NEWS

Bud Hall was a friend to all

Fred McCormick
fred@blackmountainnews.com

Three and a half years ago, 90-year-old Bud Hall told The Black Mountain News, “I’ve done a little bit of everything and not much of nothing. I’ve had a good life.”

At that time, the Black Mountain native who spent nearly a century in the Swannanoa Valley had just given up racoon hunting, at the behest of his doctor.

Just weeks ago, members of the community gathered in the chapel of The Western Carolina State Veterans Cemetery to lay Hall to rest in the very town in which he lived, worked and played for the vast majority of his life.

Born in McDowell County, Hall moved to Black Mountain as a child. His father Jim was a farmer who taught his son to work hard. Hall was industrious as a youth , hoeing weeds in cornfields for 50 cents a day. Going door to door, he sold baskets of fruit throughout Montreat.

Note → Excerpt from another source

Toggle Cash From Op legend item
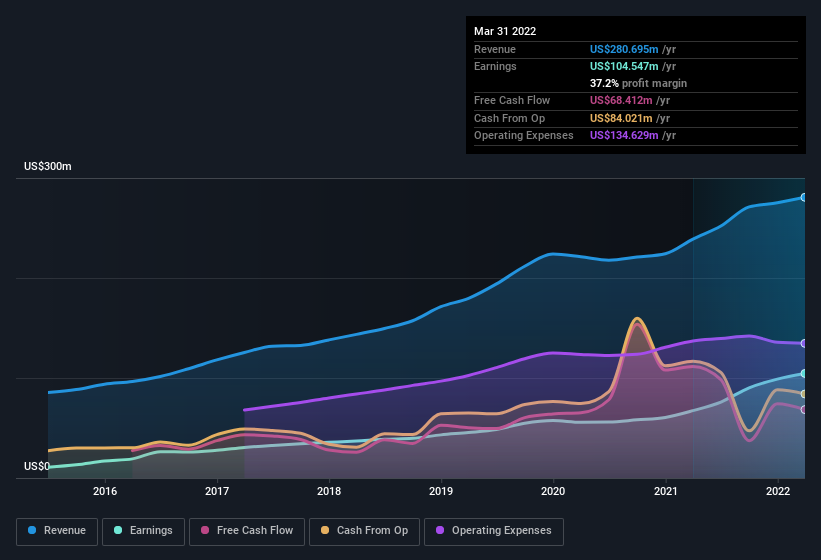 pos(364,531)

“He worked hard at a young age,” said his son Jeff, who took over his father’s towing and recovery business in the late 1970s. “He grew up in the Depression, so he had to work for everything he had.”

Hall left home and enlisted in the U.S. Army at the age of 15, shipping out to Europe during World War II. He returned to the States and married his wife before they ultimately made their way back to Black Mountain.

Using his knowledge of the area and a work ethic cultivated by his humble childhood, Hall began taking tourists out on horseback for rides above Montreat, charging $3 per person. That was just one of many ways in which he made a living.

“He always had several jobs,” Jeff said. “Even when he was running the towing business he had other jobs until he got so busy he had to quit everything else.”

His experience as a military police officer trained him to become a deputy sheriff in Montreat before the town’s incorporation. Hall also served on the Black Mountain Police Department.

A friend of Hall’s for nearly 50 years, Sonny Slagle is one of many community residents familiar with how Bud Hall’s Wrecker Service, now known as Hall’s Towing & Recovery, came to be.

“I remember him telling me that a guy owed him some money quite a few years ago, and he (the guy) brought him two old junk cars and said that was all he could give him (Hall),” Slagle recalled. “He said he made more money selling parts off of the car than the initial debt, and that was how he got into the vehicle recovery business.”

Slagle, who served Black Mountain Police chief for many years, met Hall when he was a patrolman with the department in the early 1970s. Hall’s knack for conversation was one of the things he became known for around the community, Slagle said.

“He never ran out of things to say,” he said. “And talking to him was always enjoyable. He was fun to be around.”

As far back as Jeff can remember, his father always took time to talk to people around him.

“He never met a stranger,” Jeff said. “He was always really friendly, and he enjoyed talking to anybody that came into the shop.”

Although Jeff has been running Hall’s Towing & Recovery for more than 30 years, his dad never stopped coming in. The elder Hall remained the face associated with the business.

“He was here every day up until about six months ago when he got sick,” Jeff said. “He would greet people, go to the bank or the Post Office and answer phones.”

Hall was known for his ability to tell a good story. Black Mountain mayor Mike Sobol took a few minutes at the beginning of a recent aldermen’s meeting to recognize Hall.

“Bud will be missed; he was quite a character,” Sobol said. “He said that he and his dad would raise two pigs (when he was a child) and that a lady from Florida that would come up each spring, and they would butcher one of the pigs and sell it to the lady. He said that was what they used to pay the taxes on their farm.”

Another well-known story that Hall would tell his friends was about a “treasure cave” that he learned of as a child. He was never able to locate it again.